Dans un texte poignant diffusé ce mardi matin, l’ancien président français Nicolas Sarkozy s’est adressé aux Français au moment de son entrée à la prison de la Santé, où il doit purger une peine de prison ferme prononcée dans le cadre de l’affaire dite des écoutes téléphoniques. Dans ce message empreint d’émotion et de défi, il se dit innocent et dénonce ce qu’il qualifie de “scandale judiciaire” qui le poursuit depuis plus d’une décennie.
Dans un texte court mais incisif, signé de ses initiales “NS”, Nicolas Sarkozy affirme :
“Ce n’est pas un ancien président de la République que l’on enferme ce matin, c’est un innocent.”
L’ancien chef de l’État, visiblement résigné mais combatif, explique que ses pensées vont “vers les Françaises et les Français de toutes conditions et de toutes opinions”. Il assure vouloir leur dire “avec la force inébranlable” qui est la sienne que la condamnation qu’il subit est injuste.
Sarkozy revient sur “un chemin de croix” qu’il dit endurer “depuis plus de 10 ans”.
Il évoque une affaire de financement illégal sans le moindre financement, soulignant selon lui l’absurdité du dossier qui a conduit à sa condamnation.
“Une instruction judiciaire au long cours lancée sur la base d’un document dont la fausseté est désormais établie”, écrit-il.
Cette déclaration intervient alors que l’ancien président entame une peine de cinq ans de prison, dont une partie ferme, pour corruption et trafic d’influence. Il devient ainsi le premier ex-chef d’État de la Ve République à être incarcéré.
Nicolas Sarkozy insiste sur le fait qu’il n’attend “aucune faveur”, refusant de se présenter comme une victime.
“Je ne suis pas à plaindre, car ma voix porte”, écrit-il.

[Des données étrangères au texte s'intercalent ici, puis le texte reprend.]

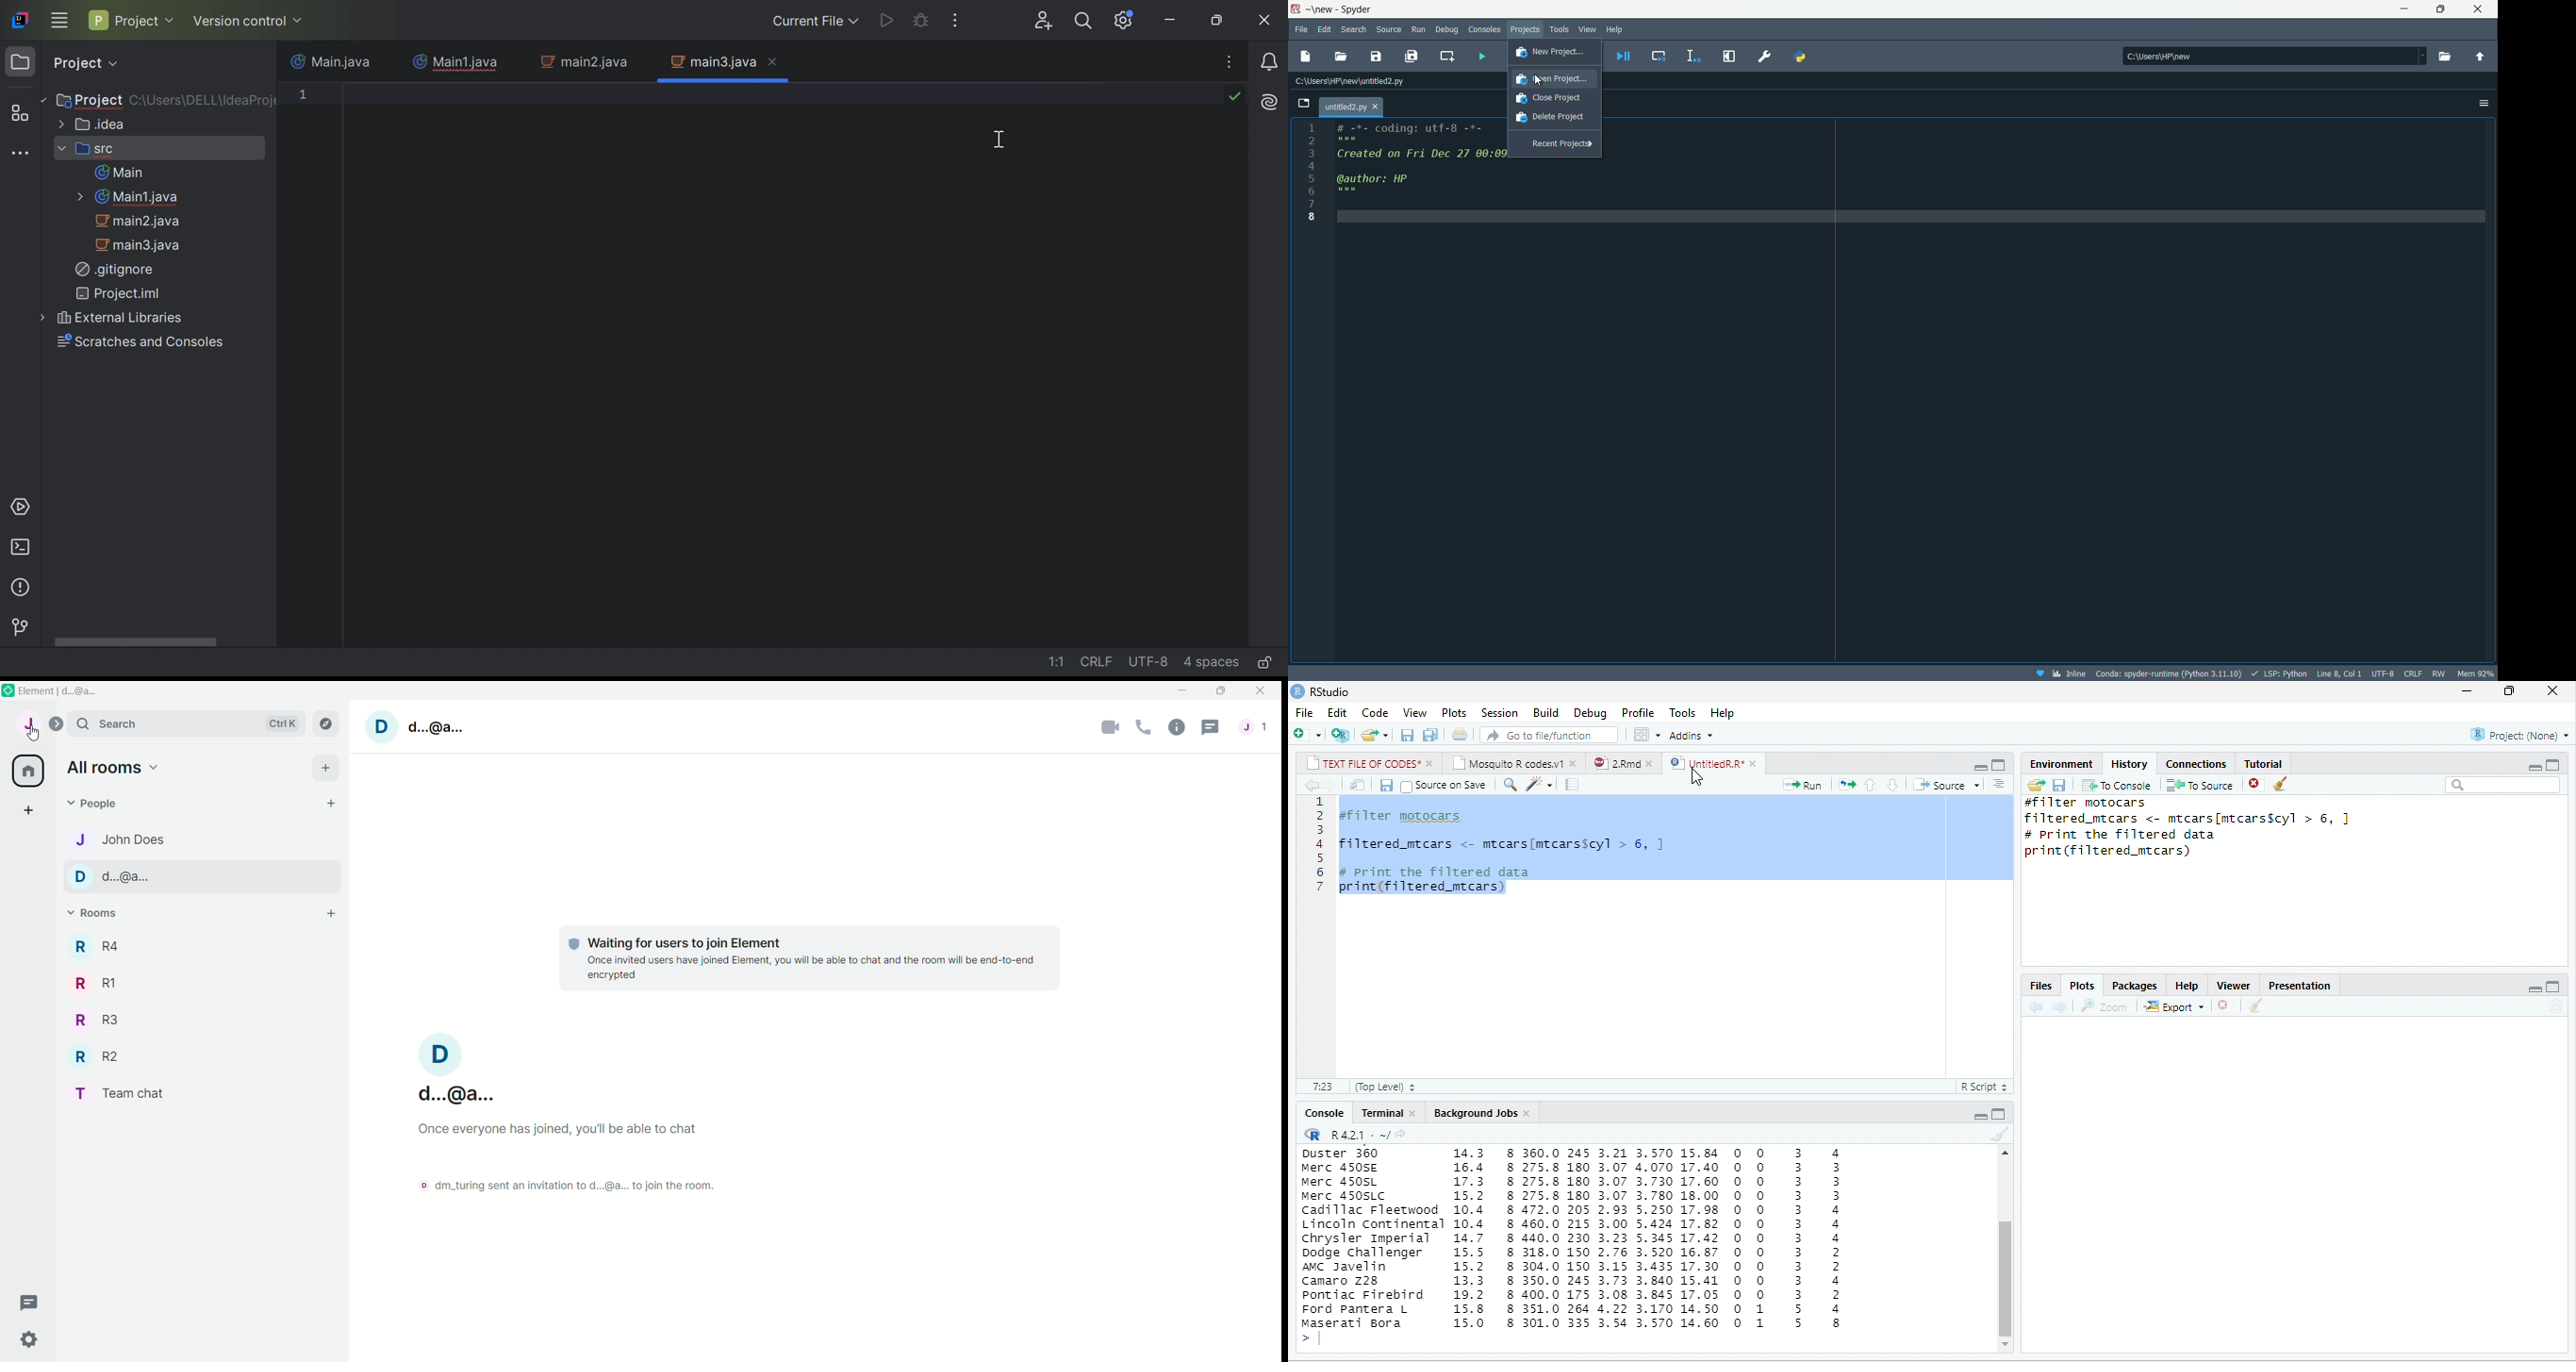 Image resolution: width=2576 pixels, height=1372 pixels. Describe the element at coordinates (1947, 784) in the screenshot. I see `Source` at that location.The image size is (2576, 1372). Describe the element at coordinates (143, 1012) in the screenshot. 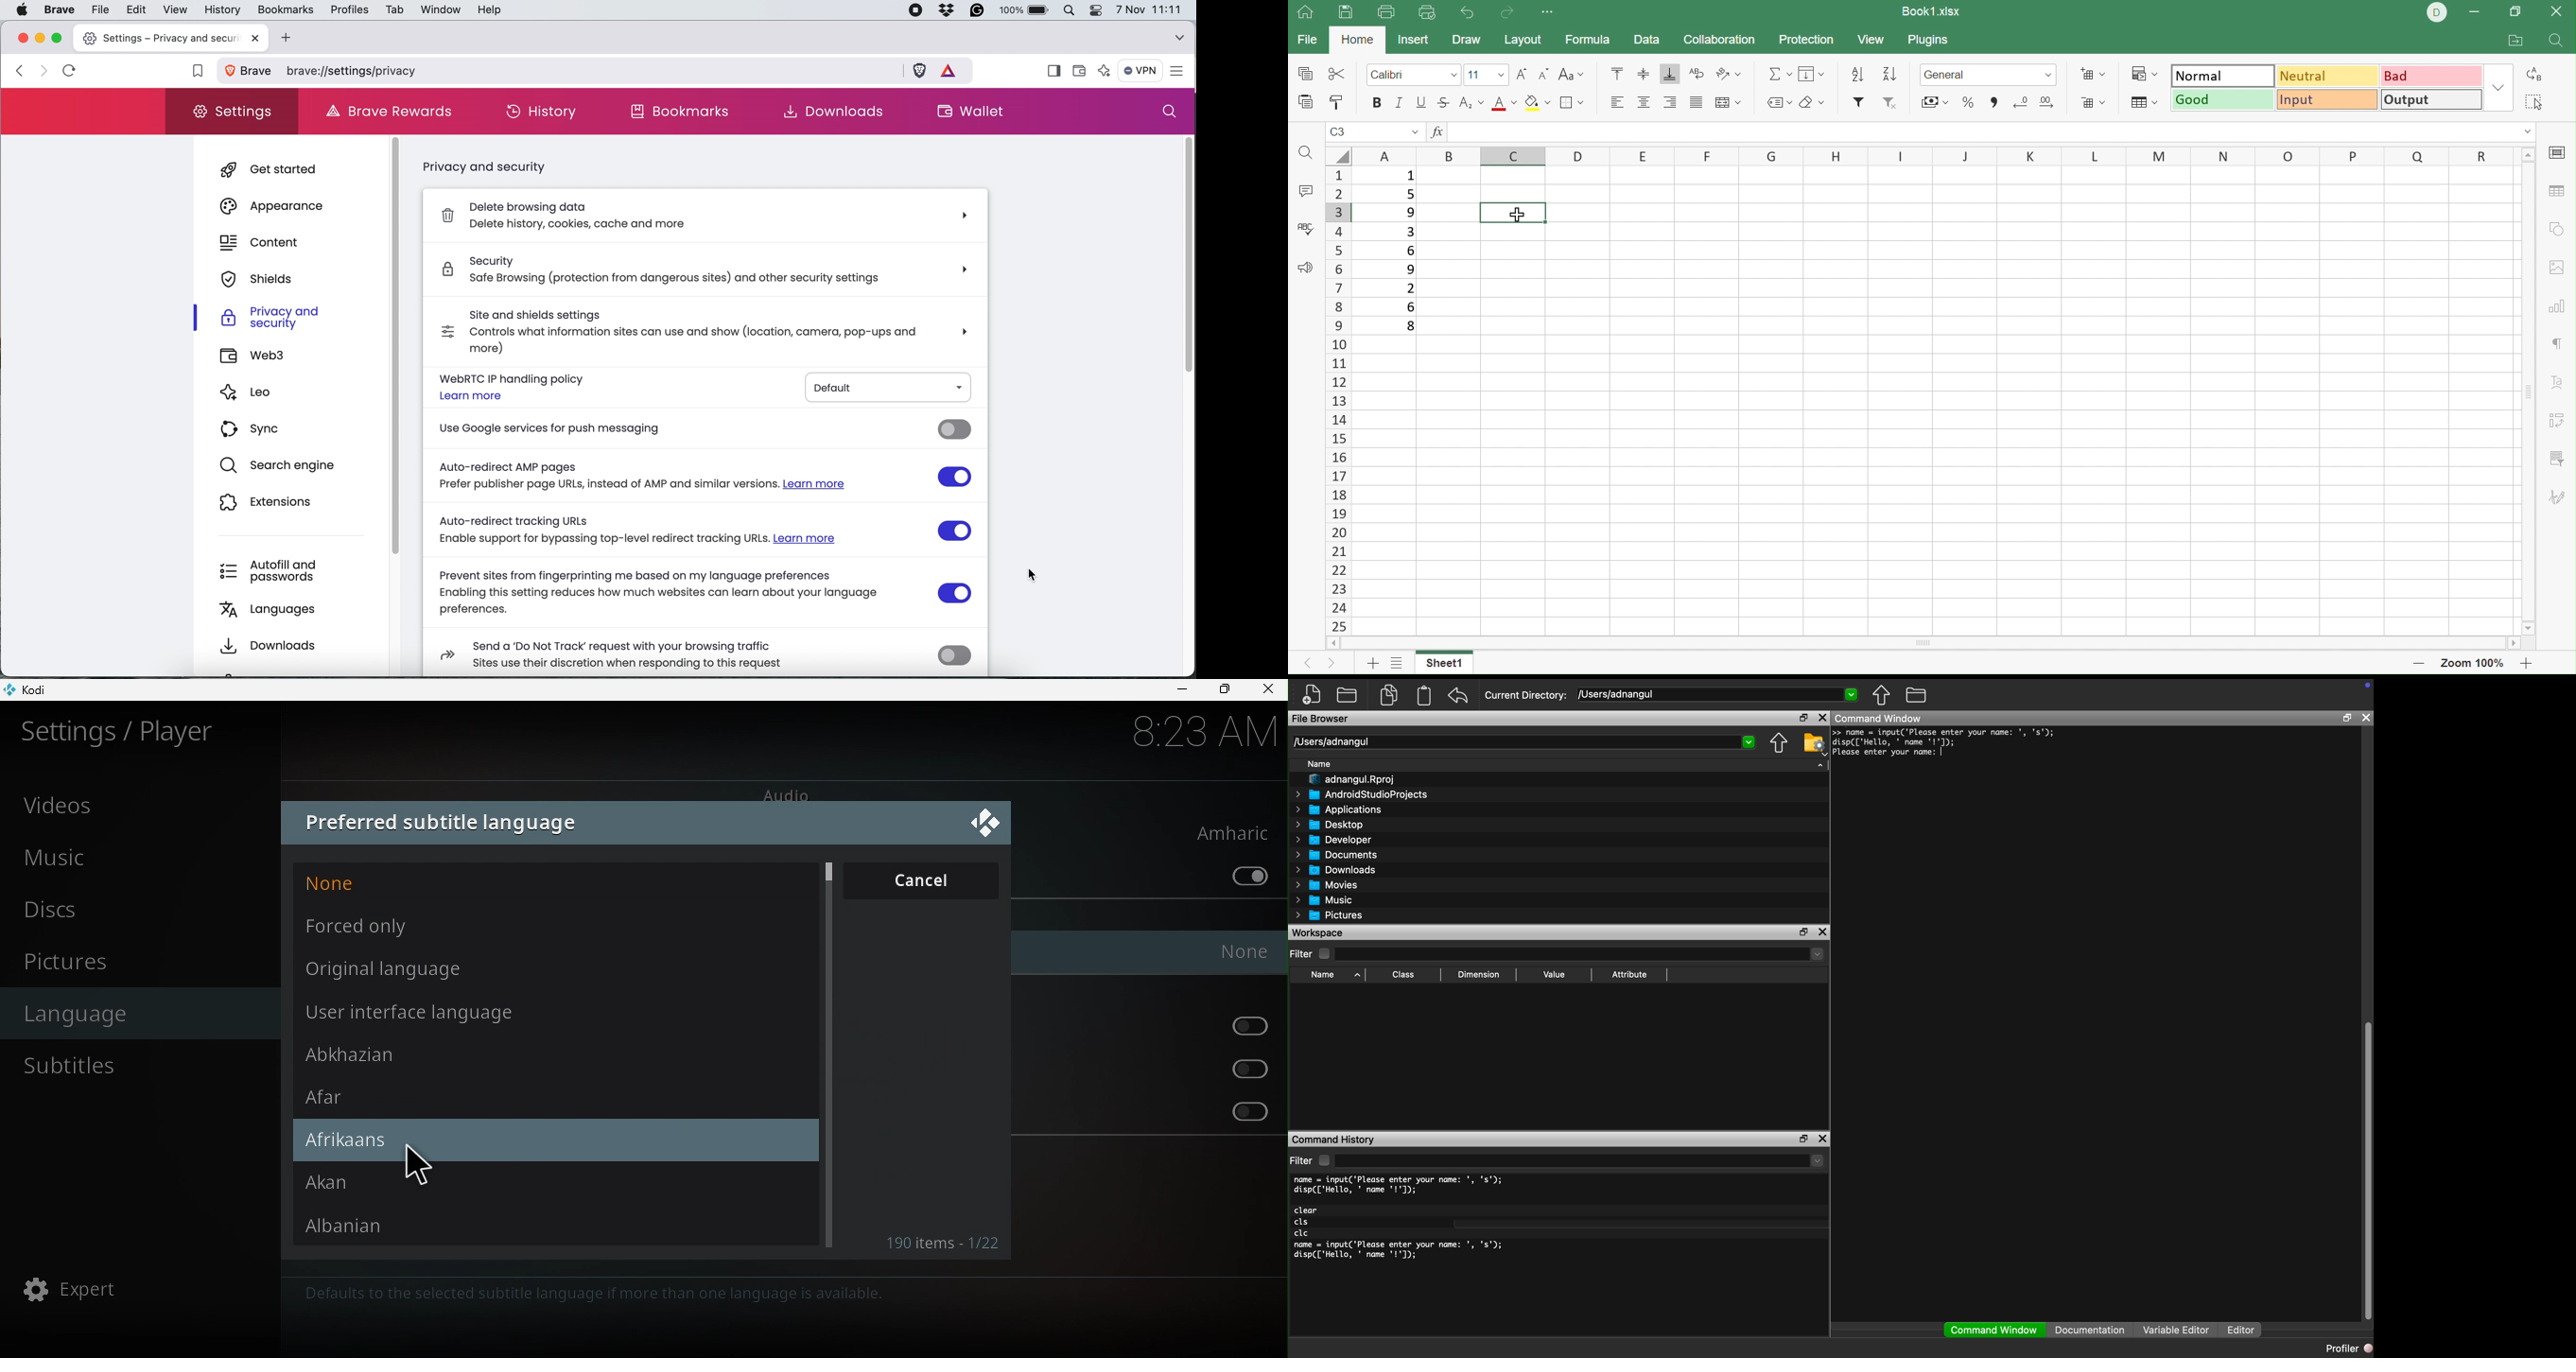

“Je ne suis pas à plaindre parce que ma femme et mes enfants sont à mes côtés, et mes amis sont innombrables.”
Ce passage vise à réaffirmer sa dignité face à l’épreuve et à remercier son entourage pour son soutien, notamment son épouse Carla Bruni-Sarkozy, qui a exprimé à plusieurs reprises sa solidarité sur les réseaux sociaux.
Dans la dernière partie de son texte, Nicolas Sarkozy élargit son propos, dénonçant ce qu’il perçoit comme un acharnement politique et judiciaire :
“J’éprouve une peine profonde pour la France qui se trouve humiliée par l’expression d’une vengeance qui a porté la haine à un niveau inégalé.”
Il conclut sur une note d’espérance, tout en reconnaissant la dureté du moment :
“Je n’ai pas de doute. La vérité triomphera. Mais que le prix à payer aura été écrasant.”
Ce message, diffusé largement sur les réseaux sociaux et par plusieurs médias français, s’apparente à une lettre d’adieu politique. Par sa sobriété et sa gravité, il rappelle d’autres pages sombres de la vie publique française, marquées par la confrontation entre justice et pouvoir.
Pour de nombreux observateurs, cette prise de parole vise à préserver son image d’homme d’État injustement condamné, tout en mobilisant une partie de la droite française autour de sa cause. Certains responsables des Républicains ont déjà dénoncé une décision “disproportionnée et infamante”, tandis que d’autres appellent à “respecter l’autorité de la justice”.
L’incarcération de Nicolas Sarkozy constitue un événement sans précédent sous la Ve République. Elle soulève de nombreuses réactions, entre émotion, indignation et satisfaction selon les camps politiques.
Si ses soutiens dénoncent “une justice politisée”, ses détracteurs estiment qu’il s’agit d’une victoire de l’État de droit.
Quoi qu’il en soit, le message de Nicolas Sarkozy restera comme le témoignage d’un homme qui, jusqu’au bout, affirme son innocence et sa foi en la justice de l’Histoire.